Two of my friends and I have been discussing a variety of technical and business decisions that need to be made. One of the things we have done is to make it a rule that all three of us need to be in agreement on decisions. Having three decision makers is a good pattern to insure that a diversity of perspectives are included in analysis, and decisions can be made if one decision maker is not available.
Triple redundancy though is typically used though where as long as two systems are in agreement than you can make a decision.
In computing, triple modular redundancy, sometimes called triple-mode redundancy, (TMR) is a fault-tolerant form of N-modular redundancy, in which three systems perform a process and that result is processed by a voting system to produce a single output. If any one of the three systems fails, the other two systems can correct and mask the fault.
But, an example of the flaw in this approach could be taken from the Minority Report and the use of pre-cogs where a zealousness to come to a conclusion allows a "minority report" to be discarded.
Majority and minority reports
Each of the three precogs generates its own report or prediction. The reports of all the precogs are analyzed by a computer and, if these reports differ from one another, the computer identifies the two reports with the greatest overlap and produces a majority report, taking this as the accurate prediction of the future. But the existence of majority reports implies the existence of a minority report.
James Hamilton has a blog post on error detection. Errors could be consider the crimes in the data center. And, you can falsely assume there are no errors (crimes) because there is error correction in various parts of the system.

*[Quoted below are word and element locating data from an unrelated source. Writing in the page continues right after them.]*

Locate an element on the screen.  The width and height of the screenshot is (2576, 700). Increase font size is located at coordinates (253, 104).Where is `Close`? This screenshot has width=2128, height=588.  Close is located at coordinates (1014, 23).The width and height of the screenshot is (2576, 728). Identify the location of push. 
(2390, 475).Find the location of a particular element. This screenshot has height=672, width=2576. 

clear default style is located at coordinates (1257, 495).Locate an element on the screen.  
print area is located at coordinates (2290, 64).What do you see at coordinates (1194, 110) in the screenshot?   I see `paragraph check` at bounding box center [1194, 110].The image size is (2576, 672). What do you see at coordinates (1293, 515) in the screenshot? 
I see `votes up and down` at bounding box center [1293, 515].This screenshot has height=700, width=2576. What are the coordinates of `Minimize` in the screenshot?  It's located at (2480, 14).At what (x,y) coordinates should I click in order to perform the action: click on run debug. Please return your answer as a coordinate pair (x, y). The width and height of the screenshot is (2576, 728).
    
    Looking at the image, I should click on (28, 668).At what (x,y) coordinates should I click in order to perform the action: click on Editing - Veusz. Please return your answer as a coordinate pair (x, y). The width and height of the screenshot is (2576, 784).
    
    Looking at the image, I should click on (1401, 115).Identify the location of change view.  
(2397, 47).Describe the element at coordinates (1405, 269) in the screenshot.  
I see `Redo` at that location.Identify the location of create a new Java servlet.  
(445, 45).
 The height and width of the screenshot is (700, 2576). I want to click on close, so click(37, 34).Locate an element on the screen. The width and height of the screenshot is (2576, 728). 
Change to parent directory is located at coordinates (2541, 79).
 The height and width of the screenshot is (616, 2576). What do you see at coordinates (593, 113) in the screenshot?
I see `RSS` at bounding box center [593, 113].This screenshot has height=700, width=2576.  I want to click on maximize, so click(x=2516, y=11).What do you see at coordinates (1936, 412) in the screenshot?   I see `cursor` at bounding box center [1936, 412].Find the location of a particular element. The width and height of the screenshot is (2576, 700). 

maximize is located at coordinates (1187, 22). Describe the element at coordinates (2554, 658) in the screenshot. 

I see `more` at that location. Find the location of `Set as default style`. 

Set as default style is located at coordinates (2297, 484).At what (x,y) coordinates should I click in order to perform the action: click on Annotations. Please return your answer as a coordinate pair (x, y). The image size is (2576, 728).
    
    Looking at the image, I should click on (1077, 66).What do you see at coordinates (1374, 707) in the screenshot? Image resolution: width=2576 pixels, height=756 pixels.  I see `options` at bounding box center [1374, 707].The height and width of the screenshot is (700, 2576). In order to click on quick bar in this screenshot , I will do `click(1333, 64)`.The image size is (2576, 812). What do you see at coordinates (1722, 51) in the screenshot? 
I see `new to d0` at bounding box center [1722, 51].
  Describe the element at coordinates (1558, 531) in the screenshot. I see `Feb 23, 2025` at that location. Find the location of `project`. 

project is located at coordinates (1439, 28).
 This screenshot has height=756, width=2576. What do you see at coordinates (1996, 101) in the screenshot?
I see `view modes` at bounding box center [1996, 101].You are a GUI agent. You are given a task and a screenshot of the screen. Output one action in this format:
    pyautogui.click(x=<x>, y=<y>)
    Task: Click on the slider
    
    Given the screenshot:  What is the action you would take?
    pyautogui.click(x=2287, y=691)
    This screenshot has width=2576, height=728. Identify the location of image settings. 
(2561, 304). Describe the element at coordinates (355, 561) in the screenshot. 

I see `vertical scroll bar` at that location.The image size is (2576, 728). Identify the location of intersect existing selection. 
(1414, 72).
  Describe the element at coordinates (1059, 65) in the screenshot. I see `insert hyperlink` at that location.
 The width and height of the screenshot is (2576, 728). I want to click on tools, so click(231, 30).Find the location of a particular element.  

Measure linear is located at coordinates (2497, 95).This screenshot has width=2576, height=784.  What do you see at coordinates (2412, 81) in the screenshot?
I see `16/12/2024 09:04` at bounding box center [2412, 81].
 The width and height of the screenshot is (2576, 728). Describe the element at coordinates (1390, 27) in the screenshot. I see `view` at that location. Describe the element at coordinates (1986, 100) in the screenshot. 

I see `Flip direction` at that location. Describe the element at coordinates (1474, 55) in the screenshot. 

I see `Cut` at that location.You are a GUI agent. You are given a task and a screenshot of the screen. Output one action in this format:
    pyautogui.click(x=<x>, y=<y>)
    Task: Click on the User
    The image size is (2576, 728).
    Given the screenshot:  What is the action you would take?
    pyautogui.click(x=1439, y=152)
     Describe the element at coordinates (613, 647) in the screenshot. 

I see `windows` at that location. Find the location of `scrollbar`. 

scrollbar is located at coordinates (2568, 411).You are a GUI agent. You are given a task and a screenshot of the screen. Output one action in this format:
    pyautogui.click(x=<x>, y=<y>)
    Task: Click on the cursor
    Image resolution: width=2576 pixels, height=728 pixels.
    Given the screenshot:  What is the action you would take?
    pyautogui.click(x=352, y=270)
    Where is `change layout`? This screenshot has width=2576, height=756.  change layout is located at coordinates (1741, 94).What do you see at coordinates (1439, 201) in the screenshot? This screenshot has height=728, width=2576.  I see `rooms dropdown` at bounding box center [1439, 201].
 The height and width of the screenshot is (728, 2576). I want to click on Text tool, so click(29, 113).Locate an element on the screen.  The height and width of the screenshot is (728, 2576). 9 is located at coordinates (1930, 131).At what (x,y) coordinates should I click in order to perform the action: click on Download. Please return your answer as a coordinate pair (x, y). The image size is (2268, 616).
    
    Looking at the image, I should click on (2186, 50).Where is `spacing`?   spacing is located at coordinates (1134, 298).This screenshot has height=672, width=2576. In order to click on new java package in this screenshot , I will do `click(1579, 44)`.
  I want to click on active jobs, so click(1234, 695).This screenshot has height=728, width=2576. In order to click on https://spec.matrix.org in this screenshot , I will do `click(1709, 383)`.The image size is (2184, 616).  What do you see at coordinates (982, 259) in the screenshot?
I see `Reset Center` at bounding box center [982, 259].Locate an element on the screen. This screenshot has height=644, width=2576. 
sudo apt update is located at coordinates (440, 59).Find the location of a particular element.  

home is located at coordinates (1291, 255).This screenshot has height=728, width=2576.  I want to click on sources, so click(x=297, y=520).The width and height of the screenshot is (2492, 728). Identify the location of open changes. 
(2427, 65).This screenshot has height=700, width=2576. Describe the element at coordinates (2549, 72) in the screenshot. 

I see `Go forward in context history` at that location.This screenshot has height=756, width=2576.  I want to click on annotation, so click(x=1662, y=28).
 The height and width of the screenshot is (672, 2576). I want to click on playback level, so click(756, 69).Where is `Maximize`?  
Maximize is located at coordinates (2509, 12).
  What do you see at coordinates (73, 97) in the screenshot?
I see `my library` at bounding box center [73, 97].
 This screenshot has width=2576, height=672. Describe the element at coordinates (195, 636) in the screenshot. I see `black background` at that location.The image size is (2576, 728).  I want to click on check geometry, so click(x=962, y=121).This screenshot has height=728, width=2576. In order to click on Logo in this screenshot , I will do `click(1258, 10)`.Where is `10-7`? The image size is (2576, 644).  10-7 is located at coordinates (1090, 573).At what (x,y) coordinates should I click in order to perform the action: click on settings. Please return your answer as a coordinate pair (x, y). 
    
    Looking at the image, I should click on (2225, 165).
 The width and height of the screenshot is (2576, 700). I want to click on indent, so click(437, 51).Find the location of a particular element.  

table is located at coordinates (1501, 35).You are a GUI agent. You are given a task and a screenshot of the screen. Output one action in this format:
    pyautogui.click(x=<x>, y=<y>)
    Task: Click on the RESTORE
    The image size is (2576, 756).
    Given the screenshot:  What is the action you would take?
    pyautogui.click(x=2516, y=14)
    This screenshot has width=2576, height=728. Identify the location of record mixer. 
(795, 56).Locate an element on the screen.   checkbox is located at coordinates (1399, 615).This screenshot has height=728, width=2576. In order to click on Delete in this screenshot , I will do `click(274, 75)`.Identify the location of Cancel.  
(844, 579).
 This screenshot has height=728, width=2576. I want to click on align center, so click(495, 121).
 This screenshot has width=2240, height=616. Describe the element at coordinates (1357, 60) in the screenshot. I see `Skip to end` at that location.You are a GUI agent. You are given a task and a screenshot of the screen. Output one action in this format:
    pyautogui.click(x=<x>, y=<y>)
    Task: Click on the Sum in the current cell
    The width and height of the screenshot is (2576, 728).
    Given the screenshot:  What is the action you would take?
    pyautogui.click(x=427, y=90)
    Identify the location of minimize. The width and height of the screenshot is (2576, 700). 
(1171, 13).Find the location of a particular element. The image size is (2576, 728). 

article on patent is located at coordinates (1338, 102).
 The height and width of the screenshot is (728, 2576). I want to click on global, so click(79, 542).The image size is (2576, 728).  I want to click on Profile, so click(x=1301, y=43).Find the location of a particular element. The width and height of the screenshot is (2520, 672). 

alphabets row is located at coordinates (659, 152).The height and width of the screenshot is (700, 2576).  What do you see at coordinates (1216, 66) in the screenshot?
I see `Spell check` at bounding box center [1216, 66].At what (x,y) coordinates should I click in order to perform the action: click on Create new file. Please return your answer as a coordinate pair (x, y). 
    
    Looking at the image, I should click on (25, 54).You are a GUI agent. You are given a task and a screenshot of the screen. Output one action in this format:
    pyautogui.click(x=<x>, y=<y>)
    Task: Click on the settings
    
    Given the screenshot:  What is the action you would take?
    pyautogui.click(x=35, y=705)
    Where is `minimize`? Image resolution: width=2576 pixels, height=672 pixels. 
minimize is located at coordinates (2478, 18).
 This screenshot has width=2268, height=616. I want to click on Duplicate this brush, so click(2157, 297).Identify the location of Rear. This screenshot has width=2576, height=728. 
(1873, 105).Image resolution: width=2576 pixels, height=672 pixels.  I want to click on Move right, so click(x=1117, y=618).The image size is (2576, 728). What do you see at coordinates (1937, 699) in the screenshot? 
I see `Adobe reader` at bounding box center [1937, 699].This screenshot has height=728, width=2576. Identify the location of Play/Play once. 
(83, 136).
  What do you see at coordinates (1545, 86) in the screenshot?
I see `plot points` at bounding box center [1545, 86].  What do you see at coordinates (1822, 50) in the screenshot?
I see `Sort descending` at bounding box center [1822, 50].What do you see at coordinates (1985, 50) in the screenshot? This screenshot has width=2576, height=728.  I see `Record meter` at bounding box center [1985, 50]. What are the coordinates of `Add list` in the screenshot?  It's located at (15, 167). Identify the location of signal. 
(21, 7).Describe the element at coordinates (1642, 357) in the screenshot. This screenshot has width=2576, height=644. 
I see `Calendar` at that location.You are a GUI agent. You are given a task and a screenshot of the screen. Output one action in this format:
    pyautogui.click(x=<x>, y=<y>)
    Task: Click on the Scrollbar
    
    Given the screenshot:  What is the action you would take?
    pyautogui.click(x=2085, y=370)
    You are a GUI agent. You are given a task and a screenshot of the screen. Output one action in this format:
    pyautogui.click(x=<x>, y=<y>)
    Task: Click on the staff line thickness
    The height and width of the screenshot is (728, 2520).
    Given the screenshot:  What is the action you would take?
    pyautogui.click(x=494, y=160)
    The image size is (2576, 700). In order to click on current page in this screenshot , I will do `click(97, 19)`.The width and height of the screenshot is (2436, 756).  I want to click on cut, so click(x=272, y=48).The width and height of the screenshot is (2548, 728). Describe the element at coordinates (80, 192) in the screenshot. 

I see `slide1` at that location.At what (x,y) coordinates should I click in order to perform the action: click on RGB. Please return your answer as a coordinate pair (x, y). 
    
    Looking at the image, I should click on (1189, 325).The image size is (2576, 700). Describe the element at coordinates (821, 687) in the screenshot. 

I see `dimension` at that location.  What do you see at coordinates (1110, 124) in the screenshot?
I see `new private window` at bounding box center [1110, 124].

Every couple of weeks I get questions along the lines of “should I checksum application files, given that the disk already has error correction?” or “given that TCP/IP has error correction on every communications packet, why do I need to have application level network error detection?” Another frequent question is “non-ECC mother boards are much cheaper -- do we really need ECC on memory?” The answer is always yes. At scale, error detection and correction at lower levels fails to correct or even detect some problems. Software stacks above introduce errors. Hardware introduces more errors. Firmware introduces errors. Errors creep in everywhere and absolutely nobody and nothing can be trusted.
If you think like this.
This incident reminds us of the importance of never trusting anything from any component in a multi-component system. Checksum every data block and have well-designed, and well-tested failure modes for even unlikely events. Rather than have complex recovery logic for the near infinite number of faults possible, have simple, brute-force recovery paths that you can use broadly and test frequently. Remember that all hardware, all firmware, and all software have faults and introduce errors. Don’t trust anyone or anything. Have test systems that bit flips and corrupts and ensure the production system can operate through these faults – at scale, rare events are amazingly common.
Maybe you won't let the majority rule and listen to minority. All it takes is a small system, a system in the minority to bring down a service.